I know that there are similar questions to this, such as:
- https://stackoverflow.com/questions/8232194/pros-and-cons-of-celery-vs-disco-vs-hadoop-vs-other-distributed-computing-packag
- Differentiate celery, kombu, PyAMQP and RabbitMQ/ironMQ
but I'm asking this because I'm looking for a more particular distinction backed by a couple of use-case examples, please.
So, I'm a python user who wants to make programs that either/both:
- Are too large to
- Take too long to
do on a single machine, and process them on multiple machines. I am familiar with the (single-machine) multiprocessing package in python, and I write mapreduce style code right now. I know that my function, for example, is easily parallelizable.
In asking my usual smart CS advice-givers, I have phrased my question as:
"I want to take a task, split it into a bunch of subtasks that are executed simultaneously on a bunch of machines, then those results to be aggregated and dealt with according to some other function, which may be a reduce, or may be instructions to serially add to a database, for example."
According to this break-down of my use-case, I think I could equally well use Hadoop or a set of Celery workers + RabbitMQ broker. However, when I ask the sage advice-givers, they respond to me as if I'm totally crazy to look at Hadoop and Celery as comparable solutions. I've read quite a bit about Hadoop, and also about Celery---I think I have a pretty good grasp on what both do---what I do not seem to understand is:
- Why are they considered so separate, so different?
- Given that they seem to be received as totally different technologies---in what ways? What are the use cases that distinguish one from the other or are better for one than another?
- What problems could be solved with both, and what areas would it be particularly foolish to use one or the other for?
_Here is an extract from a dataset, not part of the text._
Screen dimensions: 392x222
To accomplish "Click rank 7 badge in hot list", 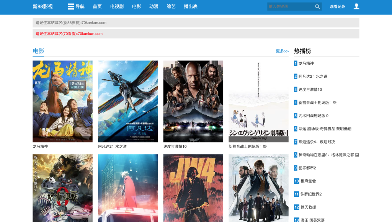I will [296, 142].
- Are there possibly better, simpler ways to achieve multiprocessing-like Pool.map()-functionality to multiple machines? Let's imagine my problem is not constrained by storage, but by CPU and RAM required for calculation, so there isn't an issue in having too little space to hold the results returned from the workers. (ie, I'm doing something like simulation where I need to generate a lot of things on the smaller machines seeded by a value from a database, but these are reduced before they return to the source machine/database.)
I understand Hadoop is the big data standard, but Celery also looks well supported; I appreciate that it isn't java (the streaming API python has to use for hadoop looked uncomfortable to me), so I'd be inclined to use the Celery option.